▸ **Document passage**
★ ★ ★ ★ ★

The combinatorial action of temporally separated TFs has two important implications: i) not only the terminally expressed genes, but also the transcriptional history of a cell defines its identity, and ii) because cells are specified through progenitors that go through different transcriptional states, a vast number of TF combinations over time is possible, and may contribute to diversifying cell types during development. We thus propose that temporal intersections, like spatial intersections, broadly contribute to neuronal diversity.

2) MicroRNA contributions to animal development. Repression is a recurrent mechanism to impose spatial and temporal boundaries on biological processes. MicroRNAs form a class of post-transcriptional repressors, which evolve more rapidly than protein-coding genes and have expanded together with animal complexity. We thus set out to study the contribution of miRNAs to shaping cellular diversity through repression. Over the past years we have used C. elegans to provide:

a. A new method for miRNA profiling: We recently developed mime-seq, an innovative approach to sequence mature miRNAs from individual cell types within a complex cell mix, without cell sorting or biochemical purification (Alberti et al., Nat Methods 2018). It relies on a plant enzyme, HEN1, that specifically methylates plant miRNAs. As animal miRNAs are not normally methylated, cell-specific expression of HEN1 provides a way to label miRNAs in cells of interest. A methylation-specific sequencing protocol then enables retrieval of methylated, and thus cell-specific, miRNAs from total RNA. Mime-seq is robust, specific and sensitive, and is applicable to C. elegans and Drosophila. We have used mime-seq and a deconvolution strategy to generate an atlas of miRNA expression for the complete C. elegans nervous system (in progress). We are currently refining this map but our initial analysis revealed that miRNAs are enriched in sensory neurons relative to motor or interneurons. Sensory systems rely on large cell diversity to respond to multiple different stimuli, but also flexibility over evolutionary time to allow adaptation to new niches. MiRNAs are excellent candidates to contribute to sensory-neuron diversification during development and evolution.

★ ★ ★ ★ ★

▸ **Data for analysis**

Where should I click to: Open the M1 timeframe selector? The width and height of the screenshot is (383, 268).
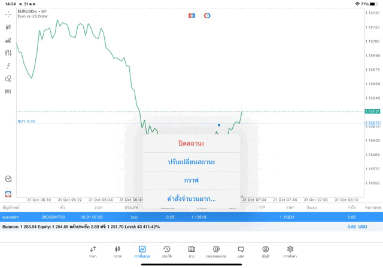click(x=8, y=92)
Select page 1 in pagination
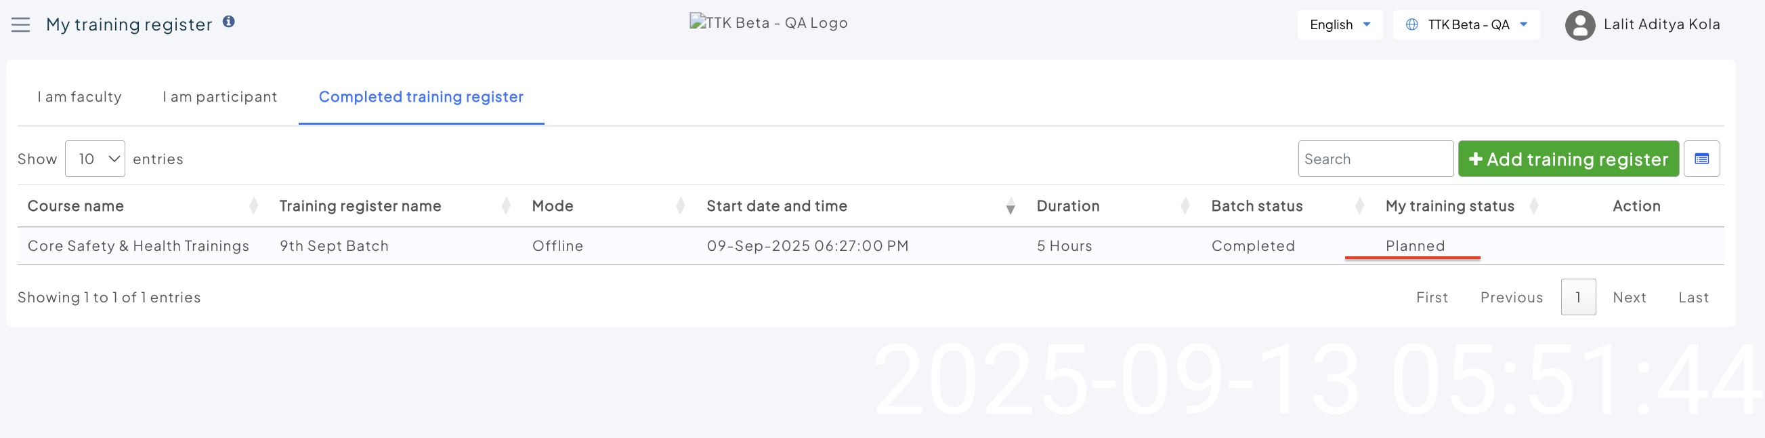The width and height of the screenshot is (1765, 438). point(1578,297)
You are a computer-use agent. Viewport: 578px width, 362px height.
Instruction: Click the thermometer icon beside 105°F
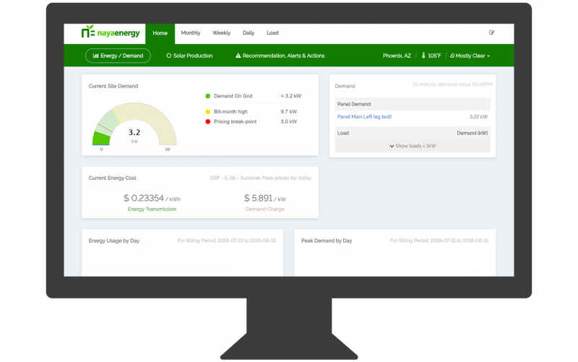tap(423, 56)
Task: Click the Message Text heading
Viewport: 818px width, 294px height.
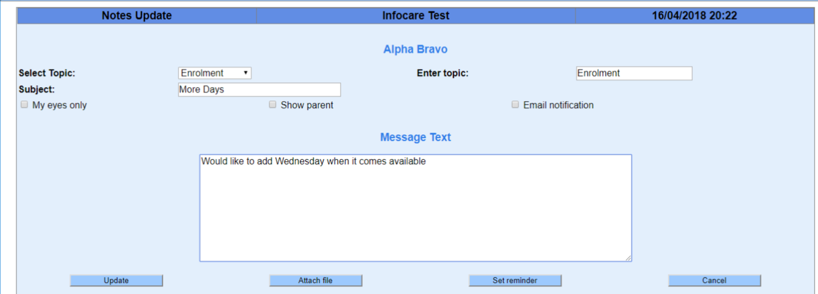Action: (415, 137)
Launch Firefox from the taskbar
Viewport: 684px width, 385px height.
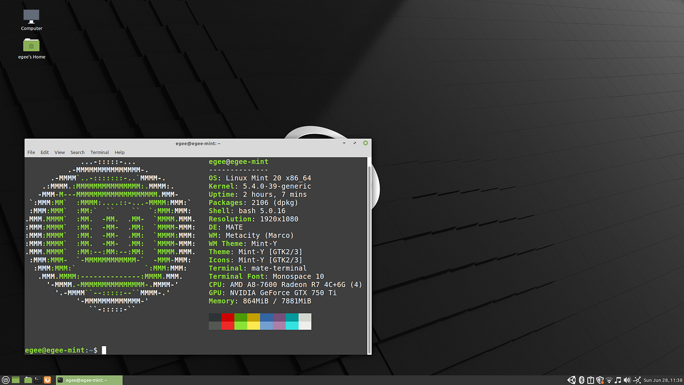47,379
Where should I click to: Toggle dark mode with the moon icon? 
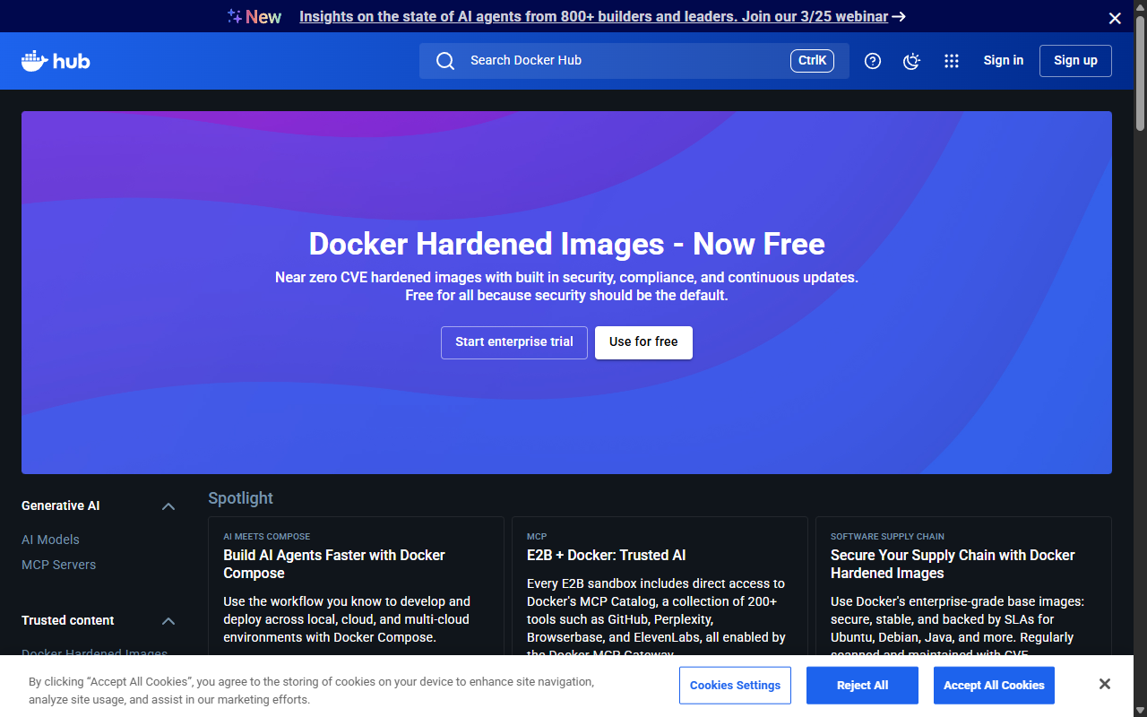[x=911, y=61]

★ ★ ★ ★ ★

▸ **Parts of the exercise**
• a. Reproduce the stretch from "The combinatorial action" through "to neuronal diversity." in the passage on neuronal diversity and microRNAs.
• b. Write the next part of the passage on neuronal diversity and microRNAs, picking up after its last sentence.
The listing is separate material and has no connection to the passage on neuronal diversity and microRNAs.

▸ **Responses per task**
• a.
The combinatorial action of temporally separated TFs has two important implications: i) not only the terminally expressed genes, but also the transcriptional history of a cell defines its identity, and ii) because cells are specified through progenitors that go through different transcriptional states, a vast number of TF combinations over time is possible, and may contribute to diversifying cell types during development. We thus propose that temporal intersections, like spatial intersections, broadly contribute to neuronal diversity.

• b.
b. A new framework for miRNA function in development: We extensively profiled miRNAs using transcriptional reporters in genomic context as well as mime-seq, revealing a natural classification of miRNAs in embryogenesis: a minority of miRNAs is broadly-expressed in the early embryo, while the majority is expressed in one or a few cell types with onset in late embryos. We found that two conserved, early and broadly-expressed miRNA families (miR-35 and -51) are sufficient for development of morphologically-normal C. elegans, in the absence of all other miRNAs (Dexheimer et al. Curr. Biol. 2020). Instead, we hypothesize that most miRNAs may play roles during terminal differentiation or function of specialized cells. Based on work from others, we propose this framework applies to other animals. Using genetics, we aim to find out how these miRNAs function. In particular, miR-51 is deeply conserved (related to miR-100, the most ancient animal miRNA). This will give new insight into the essential function of these post-transcriptional repressors.

c. A new concept in miRNA-mediated regulation: We have studied in depth two miRNAs with high cell-type specificity. We found that miR-791 is present exclusively in the 3 pairs of CO2-sensing neurons of C. elegans and is required for their function. We also study miR-1, a conserved muscle miRNA that is necessary for muscle development and function. Using rigorous genetic tests, we identified the functionally-relevant targets for each miRNA (Drexel et al., Genes & Dev 2016; Gutierrez Perez et al., Sci. Adv. 2021). Interestingly, both act by repressing otherwise ubiquitously-transcribed genes, revealing that miRNAs can support the function of specialized cells by carving out the specificity of typically considered house-keeping genes.